# TASK REQUIREMENTS
Each line of the listing that contains "height" should be found and copied.

# GIVEN INFORMATION
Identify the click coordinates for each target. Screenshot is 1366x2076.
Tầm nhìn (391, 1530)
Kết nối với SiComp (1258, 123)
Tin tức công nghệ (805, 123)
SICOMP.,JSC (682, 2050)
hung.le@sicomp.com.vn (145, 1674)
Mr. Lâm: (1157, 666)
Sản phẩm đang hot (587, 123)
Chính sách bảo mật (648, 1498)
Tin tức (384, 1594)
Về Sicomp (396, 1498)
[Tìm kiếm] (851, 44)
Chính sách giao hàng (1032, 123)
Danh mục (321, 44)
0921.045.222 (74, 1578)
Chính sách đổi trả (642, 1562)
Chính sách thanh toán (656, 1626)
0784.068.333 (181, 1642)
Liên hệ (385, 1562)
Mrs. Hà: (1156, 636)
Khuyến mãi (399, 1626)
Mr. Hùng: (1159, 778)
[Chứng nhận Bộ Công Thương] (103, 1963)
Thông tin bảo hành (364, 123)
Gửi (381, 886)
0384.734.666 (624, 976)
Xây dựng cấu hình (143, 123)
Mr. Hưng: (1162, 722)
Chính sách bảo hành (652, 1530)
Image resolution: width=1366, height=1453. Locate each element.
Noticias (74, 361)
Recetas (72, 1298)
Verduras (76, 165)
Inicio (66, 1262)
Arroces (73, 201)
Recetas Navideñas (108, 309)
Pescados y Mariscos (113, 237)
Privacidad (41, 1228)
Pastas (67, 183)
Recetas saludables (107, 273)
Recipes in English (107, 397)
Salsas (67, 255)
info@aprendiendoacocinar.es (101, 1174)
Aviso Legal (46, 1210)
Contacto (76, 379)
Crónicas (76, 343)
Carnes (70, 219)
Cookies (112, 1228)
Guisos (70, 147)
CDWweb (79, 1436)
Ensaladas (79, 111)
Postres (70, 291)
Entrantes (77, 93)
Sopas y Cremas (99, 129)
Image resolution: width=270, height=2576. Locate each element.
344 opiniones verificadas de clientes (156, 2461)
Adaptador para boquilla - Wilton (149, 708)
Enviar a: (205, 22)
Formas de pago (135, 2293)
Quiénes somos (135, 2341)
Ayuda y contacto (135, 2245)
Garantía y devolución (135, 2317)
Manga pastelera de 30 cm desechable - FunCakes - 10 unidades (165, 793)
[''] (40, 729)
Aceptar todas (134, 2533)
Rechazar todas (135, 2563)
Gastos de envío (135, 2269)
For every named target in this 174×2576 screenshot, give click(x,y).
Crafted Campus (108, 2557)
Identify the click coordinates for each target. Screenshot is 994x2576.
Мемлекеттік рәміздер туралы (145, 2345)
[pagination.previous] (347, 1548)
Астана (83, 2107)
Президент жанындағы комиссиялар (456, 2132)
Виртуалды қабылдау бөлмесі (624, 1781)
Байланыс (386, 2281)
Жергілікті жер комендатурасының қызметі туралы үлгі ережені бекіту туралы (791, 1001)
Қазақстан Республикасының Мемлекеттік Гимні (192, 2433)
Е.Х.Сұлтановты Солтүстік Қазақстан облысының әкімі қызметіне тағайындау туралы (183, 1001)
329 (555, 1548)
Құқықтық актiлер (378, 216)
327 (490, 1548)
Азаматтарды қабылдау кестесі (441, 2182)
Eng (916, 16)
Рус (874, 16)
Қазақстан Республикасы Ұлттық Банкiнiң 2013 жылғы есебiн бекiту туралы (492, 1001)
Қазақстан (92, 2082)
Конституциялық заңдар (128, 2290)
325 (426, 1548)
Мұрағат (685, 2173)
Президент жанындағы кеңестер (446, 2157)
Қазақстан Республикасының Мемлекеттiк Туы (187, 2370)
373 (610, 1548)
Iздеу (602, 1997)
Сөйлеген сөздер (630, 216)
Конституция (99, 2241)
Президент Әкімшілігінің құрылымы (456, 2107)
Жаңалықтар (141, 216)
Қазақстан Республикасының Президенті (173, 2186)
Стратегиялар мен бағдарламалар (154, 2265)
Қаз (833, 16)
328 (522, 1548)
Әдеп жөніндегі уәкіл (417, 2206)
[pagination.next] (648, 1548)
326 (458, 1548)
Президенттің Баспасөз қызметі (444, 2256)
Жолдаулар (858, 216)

# SOLUTION TO THIS TASK
Image resolution: width=1366, height=1453. Locate each element.
Image resolution: width=270, height=2576. Locate each element.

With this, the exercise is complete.